My first voting experience has certainly been different from all of those I remember. It is only October, and my vote has already been cast one month before the traditional election day which occurs on the first Tuesday in November. 

It  began in September when I received an application for an absentee ballot in my campus mailbox. The form was relatively straightforward to fill out. All I had to do was choose one of several reasons for voting by mail. I checked the box which stated that I will be “out of town” on election day. This year an additional choice for COVID was added for those voters who feel unsafe voting in person. I mailed the application in it’s prepaid envelope. Next, I waited for the official absentee ballot to arrive.

 Each day I anxiously checked my campus mailbox, anticipating the ballot to arrive like a kid waiting for a birthday card filled with money from Grandma. In about a week, the ballot arrived. I rushed to my suite to open the surprisingly thick envelope. The package contained a list of instructions, two envelopes and a bright yellow cardstock ballot. The instructions this time seemed a little bit more involved than those for the previous application. I was a little nervous because I heard if you don’t follow the procedure correctly, your vote may be thrown out.

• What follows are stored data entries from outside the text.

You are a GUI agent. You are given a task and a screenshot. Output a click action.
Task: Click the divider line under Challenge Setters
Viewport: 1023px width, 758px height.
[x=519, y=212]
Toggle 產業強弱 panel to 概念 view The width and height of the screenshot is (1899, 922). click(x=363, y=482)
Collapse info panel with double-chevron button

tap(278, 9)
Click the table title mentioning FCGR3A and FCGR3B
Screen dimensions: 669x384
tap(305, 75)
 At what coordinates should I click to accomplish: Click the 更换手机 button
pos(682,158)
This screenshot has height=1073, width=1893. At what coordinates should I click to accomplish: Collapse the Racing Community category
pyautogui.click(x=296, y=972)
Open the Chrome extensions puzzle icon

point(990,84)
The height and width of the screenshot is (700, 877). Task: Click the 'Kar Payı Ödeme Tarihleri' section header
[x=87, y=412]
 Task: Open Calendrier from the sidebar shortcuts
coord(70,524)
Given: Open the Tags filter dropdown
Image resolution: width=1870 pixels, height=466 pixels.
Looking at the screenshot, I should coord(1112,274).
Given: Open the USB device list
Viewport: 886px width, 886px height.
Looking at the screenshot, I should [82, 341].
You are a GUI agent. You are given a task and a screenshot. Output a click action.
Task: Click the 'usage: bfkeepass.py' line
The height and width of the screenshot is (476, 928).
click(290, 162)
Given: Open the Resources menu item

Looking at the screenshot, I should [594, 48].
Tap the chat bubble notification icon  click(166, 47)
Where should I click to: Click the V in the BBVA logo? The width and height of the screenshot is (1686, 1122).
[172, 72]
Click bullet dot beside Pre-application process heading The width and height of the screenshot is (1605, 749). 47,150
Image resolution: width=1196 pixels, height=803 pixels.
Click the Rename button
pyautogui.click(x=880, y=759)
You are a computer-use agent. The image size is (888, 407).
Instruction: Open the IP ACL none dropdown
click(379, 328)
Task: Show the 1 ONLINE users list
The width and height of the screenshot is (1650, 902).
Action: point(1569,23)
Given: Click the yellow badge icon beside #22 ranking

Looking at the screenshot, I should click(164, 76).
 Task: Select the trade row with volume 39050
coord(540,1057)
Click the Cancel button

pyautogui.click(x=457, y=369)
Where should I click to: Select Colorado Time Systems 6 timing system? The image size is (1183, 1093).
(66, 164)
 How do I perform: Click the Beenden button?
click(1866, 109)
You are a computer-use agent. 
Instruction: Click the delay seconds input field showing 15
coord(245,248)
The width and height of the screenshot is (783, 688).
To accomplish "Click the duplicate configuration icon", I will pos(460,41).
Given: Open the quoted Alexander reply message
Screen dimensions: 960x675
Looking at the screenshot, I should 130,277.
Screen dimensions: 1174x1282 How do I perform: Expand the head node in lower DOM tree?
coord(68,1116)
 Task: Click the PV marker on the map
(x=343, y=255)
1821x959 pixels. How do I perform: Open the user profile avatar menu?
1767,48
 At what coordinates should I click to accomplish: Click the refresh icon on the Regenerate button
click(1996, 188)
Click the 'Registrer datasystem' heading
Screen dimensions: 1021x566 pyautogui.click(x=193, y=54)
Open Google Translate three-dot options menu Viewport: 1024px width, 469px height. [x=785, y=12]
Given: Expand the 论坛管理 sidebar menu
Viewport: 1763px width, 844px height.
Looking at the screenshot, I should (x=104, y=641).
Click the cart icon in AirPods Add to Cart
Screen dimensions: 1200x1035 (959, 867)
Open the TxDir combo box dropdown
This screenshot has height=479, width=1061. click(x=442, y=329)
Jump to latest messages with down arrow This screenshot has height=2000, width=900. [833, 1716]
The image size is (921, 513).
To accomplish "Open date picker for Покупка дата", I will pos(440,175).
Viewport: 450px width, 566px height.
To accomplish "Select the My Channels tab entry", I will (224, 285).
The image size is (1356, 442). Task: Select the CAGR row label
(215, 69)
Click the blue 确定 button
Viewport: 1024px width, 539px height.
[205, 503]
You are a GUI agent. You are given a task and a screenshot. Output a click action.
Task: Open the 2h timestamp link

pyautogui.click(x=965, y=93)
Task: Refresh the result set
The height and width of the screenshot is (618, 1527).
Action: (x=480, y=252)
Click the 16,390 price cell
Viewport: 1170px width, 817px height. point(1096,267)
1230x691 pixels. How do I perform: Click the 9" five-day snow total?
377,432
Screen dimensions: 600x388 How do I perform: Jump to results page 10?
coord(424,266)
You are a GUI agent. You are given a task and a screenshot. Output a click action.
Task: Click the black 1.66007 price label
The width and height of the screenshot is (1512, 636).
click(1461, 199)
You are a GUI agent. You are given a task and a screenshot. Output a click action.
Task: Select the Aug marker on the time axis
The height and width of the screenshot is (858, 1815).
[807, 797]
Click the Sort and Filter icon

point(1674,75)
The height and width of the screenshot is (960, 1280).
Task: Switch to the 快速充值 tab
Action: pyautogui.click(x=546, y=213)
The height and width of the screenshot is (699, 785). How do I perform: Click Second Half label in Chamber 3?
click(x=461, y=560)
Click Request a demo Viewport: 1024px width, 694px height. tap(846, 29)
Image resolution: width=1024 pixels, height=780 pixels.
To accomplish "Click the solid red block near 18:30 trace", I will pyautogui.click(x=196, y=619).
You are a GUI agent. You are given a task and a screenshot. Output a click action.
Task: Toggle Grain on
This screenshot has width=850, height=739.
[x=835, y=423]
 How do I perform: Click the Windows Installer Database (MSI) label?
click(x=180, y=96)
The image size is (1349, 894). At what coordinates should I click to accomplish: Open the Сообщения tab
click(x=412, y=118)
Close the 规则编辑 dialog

 I waited 19 years for this monumental occasion and I did not want to mess it up. 

After filling out my choice for president, I discovered that there were also local candidates on the ballot. I realized I did not know much about these candidates and had only focused on the presidential race. Since I’m not at home, I didn’t have the benefit of seeing those hundreds of campaign lawn signs scattered throughout my town. At times, it felt like I was blindly voting for candidates based on name recognition or party affiliation.

After completing the ballot, I folded it and placed it in the inner envelope which I sealed and signed as instructed. Next, I placed the inner envelope in the outer envelope. The outer envelope was addressed to my hometown town hall and had prepaid postage which was a relief because I do not own a stamp. I was a little confused as to whether I should mail this ballot in the regular mail or if I had to find one of those special “ballot boxes”. I decided to drop the ballot in the regular mail and for a brief moment I had the feeling I used to have when mailing my letter to Santa. 

After the ballot left my hands, I felt a sense of pride. I performed my civic duty and voted in a contentious, heated, polarized, and important presidential election. Yes, the experience was a bit different than I had remembered years ago tagging along to the transformed middle school gym.

 I did not get to “feed” the ballot eating machine nor did I get an “I voted” sticker, but somehow it felt even more rewarding because for the first time it was my vote.